I think the Bulls have reached the point of stability and veteran confidence - despite their still alarmingly young collective age - that they might be able to handle Randolph's attitude issues. Hell, they might even be able to convince him to get in line. Perhaps not. 

But six things concern me:

(a) Randolph is a jump shooter these days. He doesn't go inside. He shoots 60% jumpers, 38% inside, and only 1% dunks. And he only shoots it at a collective 46%. Those are simply shocking numbers for a supposed "inside" threat. Hell, thats actually *more outside shots, less inside shots and less dunks than Lamar Odom* - a player who despite how he's listed, essentially plays the wing.

(b) Randolph doesn't move the ball for ****. He really is a black hole. And the Bulls offense is predicated on player and ball movement. Hawes is a far better fit in this sense. 

(c) Randolph is short. His presence will, in the long term, amplify the fact that the Bulls have only 2 starters (maybe 3 - a big maybe) who match up favorably height-wise with the position they play.

(d) Randolph's cronies, the guys he gets in trouble with, are from northern Indiana. Chicago's proximity to Randolph's home concern me in the sense that it might not be the best location for him to effect a change in his attitude.

(e) We lose assets by acquiring him.

(f) We most likely lose more assets in unsigned players (current and future) by retaining him. 

Pass. The cost, in all ways, is too high. If its a choice between Zach and the pick, just draft a player.


----------



## kukoc4ever (Nov 20, 2002)

Hawes will likely not help much this year.

I'm fine with that, I've considered this group a "win later" team since before last season, but he's not going to help us much in terms of winning next season.

If he really is this highly skilled 7 foot tall center, he would not be going at #9.

Its probably b/c he's not a great athlete and does not rebound. I hope he's not too soft for the NBA. But, with the #9 pick, you are not going to get a lock. We sure as hell need a 7 footer that can score, even if he's not the best rebounder in the world. 

I wonder if posters here will incessantly pick on him for his lack of rebounding, or appreciate his scoring punch, if he can even do that in the NBA. Time will tell.


----------



## Bulldozer (Jul 11, 2006)

HB said:


> Hawes is 19, there is still a likelihood that he could go an inch or two in the next 2 or so years. He did measure in as 7 foot in shoes for the guy who said he *isnt a legit 7 footer*


Though I named that as problem #1, that doesn't mean its his worst, as I didn't state it was in any order. The fact is, his "not being a legit 7" *only becomes a problem when its coupled with the lack of explosiveness and athleticism*, (the case with Hawes), which was my main point regardless...


----------



## HB (May 1, 2004)

Hawes' game right now is more of a Nenad Kristic-Brad Miller-Zach Randolph combo. He is somewhere in the middle. Considering you guys really dont have a guy that you can dump the ball down low to go to work, I think Hawes would be a nice fit. He is also a surprisingly good passer. His biggest problem is that he doesn't rebound or block shots


----------



## Ron Cey (Dec 27, 2004)

kukoc4ever said:


> I wonder if posters here will incessantly pick on him for his lack of rebounding, or appreciate his scoring punch, if he can even do that in the NBA. Time will tell.

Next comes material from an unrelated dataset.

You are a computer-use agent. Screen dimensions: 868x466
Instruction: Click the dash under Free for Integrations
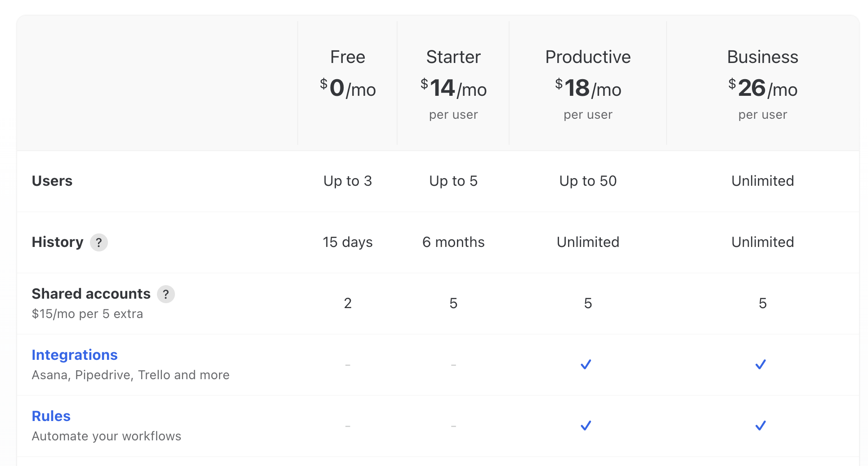tap(348, 364)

In a variety of currently active threads, you have been taking shots at a collective group of unnamed posters. Perhaps we should just keep it about basketball as you so often advocate. 

You seem to be lowering yourself to the level of those you incessently complain about.


----------



## Bulldozer (Jul 11, 2006)

In the end, I can't stand the thought of wasting lottery picks and gambling, since we've flopped with so many post Jordan era. This is why I believe in BPA in the draft, and to strengthen your weakness you have to go via FA or trade. In this case, I believe you have to give to get, so if it means Deng + TT for Amare you do it, since its much easier to replace that (Deng) kind of player, especially at the draft position we are in (though, its no guarantee). We also can keep Noc as well.

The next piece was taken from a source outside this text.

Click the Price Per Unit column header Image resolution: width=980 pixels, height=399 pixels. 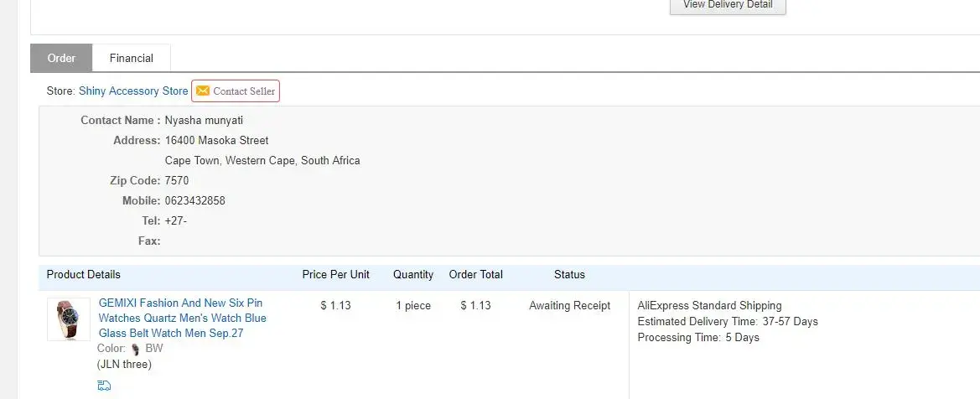coord(335,275)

The only bigs I think are worth the #9 or moving up for, are the obvious top 2, Yi, and Horford, and _maybe_ Brandan Wright. After that, no go for me. Hawes, Thornton, Splitter, Gasol are all later picks AFAIC.


----------



## Darius Miles Davis (Aug 2, 2002)

Bulldozer said:


> Though I named that as problem #1, that doesn't mean its his worst, as I didn't state it was in any order. The fact is, his "not being a legit 7" *only becomes a problem when its coupled with the lack of explosiveness and athleticism*, (the case with Hawes), which was my main point regardless...


6'11" 244 is plenty big for an NBA center. I don't care if he wore high heels to get measured in. He's not undersized.


----------



## The Krakken (Jul 17, 2002)

Bulldozer said:


> In this case, I believe you have to give to get, so if it means Deng + TT for Amare you do it, since its much easier to replace that (Deng) kind of player, especially at the draft position we are in (though, its no guarantee). We also can keep Noc as well.


Come on man, be realistic. 

1) The salaries don't work. And no, they have no reason to effectively agree to a sign and trade with PJ, so they can effectively DUMP Amare.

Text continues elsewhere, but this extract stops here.